« Noli foras ire, in te ipsum redi; in interiore homine habitat veritas ». Inutile, expliquait Saint Augustin, d’aller chercher à l’extérieur une vérité que l’homme peut trouver dans sa conscience intérieure. Ou dans son temple intérieur si l’on adopte la pensée du maître du chiisme mystique Henry Corbin pour lequel « le contemplateur, la contemplation et le temple ne font qu’un ». La métamorphose qui s’opère dans le temple, insiste-t-il dans une réédition bienvenue de son ouvrage « Temple et contemplation » aux éditions « Entrelacs » et dans lequel ses successeurs ont voulu discerner un testament spirituel, c’est celle de l’homme qui l’amène à « naître en lui-même ».

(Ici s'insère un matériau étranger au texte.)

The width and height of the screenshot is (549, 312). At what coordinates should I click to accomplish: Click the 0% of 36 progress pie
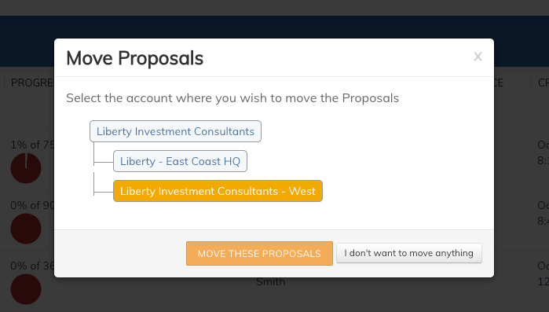[26, 289]
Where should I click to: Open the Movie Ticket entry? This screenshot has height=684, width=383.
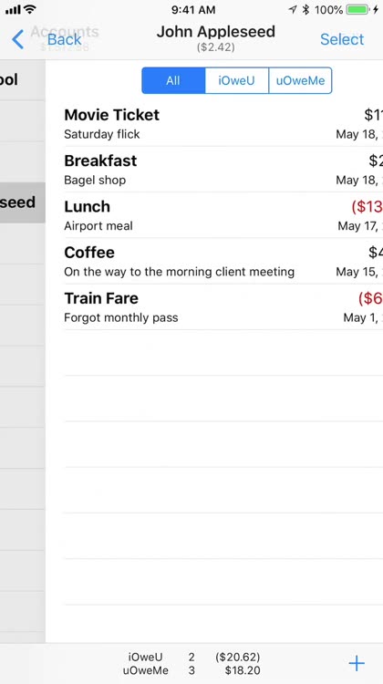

Dans un temple protégé des perturbantes influences extérieures, du vent et du verbe profanes toujours prompts à s’infiltrer sous les portes, dirait-on aujourd’hui, le temps devient « espace ». Mais un espace infini, « messianique » précise Corbin. C’est à dire que l’on retrouve les caractéristiques de ce temple indépendamment des lieux et des époques comme si l’être humain en transportait l’essence au fond de son cœur. L’auteur illustre facilement son propos en rappelant que le temple sabéen est par excellence un temple-archétype. Une inscription d’inspiration socratique au seuil du grand temple de Harrân (ancienne Carrhae de Mésopotamie, aujourd’hui située en Turquie) est ainsi rapportée par Masudî, surnommé l’Hérodote arabe de par ses multiples voyages au cœur du monde islamique du Xème siècle : « celui qui se connaît soi-même est déifié ». La religion des Sabéens de Harrân prolongeait ainsi, selon Corbin, les anciens cultes syriens « réinterprétés à l’aide d’éléments empruntés à la philosophie platonicienne ».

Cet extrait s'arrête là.